Cuestiona la falta de politécnicos en el gabinete de López Obrador

Señor director:

Bastante controversia han causado los nombramientos que el presidente electo, Andrés Manuel López Obrador, ha realizado al conformar su gabinete formal y ampliado que lo acompañará en la Cuarta Transformación de México. Un medio lo sintetizó así: “Vuelve la Universidad al poder” –evidentemente, la Universidad Nacional Autónoma de México.

¿Y los egresados del Instituto Politécnico Nacional? Hemos sido marginados desde la administración de José López Portillo; pero, sobre todo en la larga noche neoliberal de México, los egresados politécnicos dejaron de participar en la administración pública, no obstante que un politécnico, Ernesto Zedillo, estuvo al frente del Ejecutivo, pero se consideró más de Yale, hasta la fecha. 

Tan absurda es la marginación de los politécnicos que un levantacejas al servicio del poder neoliberal se atrevió no sólo a llamarnos chairos, sino a invitarnos a emular a Brutus. Los politécnicos nos congratulamos por los amigos universitarios que figurarán en el poder próximo, ya que los empleados de las particulares sólo privatizaron a México nacional e internacionalmente.

** Datos mostrados **
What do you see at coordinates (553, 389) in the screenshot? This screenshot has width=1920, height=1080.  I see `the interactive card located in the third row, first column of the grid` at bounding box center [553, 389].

** Lista de actividades **
**a)** En la carta sobre los politécnicos, ¿con qué frase resumió un medio los nombramientos del gabinete?
**b)** Reproduce de la carta sobre los politécnicos todo lo que va desde "Cuestiona la falta" hasta "Autónoma de México.".

** Resultados en orden **
**a)** “Vuelve la Universidad al poder”.

**b)**
Cuestiona la falta de politécnicos en el gabinete de López Obrador

Señor director:

Bastante controversia han causado los nombramientos que el presidente electo, Andrés Manuel López Obrador, ha realizado al conformar su gabinete formal y ampliado que lo acompañará en la Cuarta Transformación de México. Un medio lo sintetizó así: “Vuelve la Universidad al poder” –evidentemente, la Universidad Nacional Autónoma de México.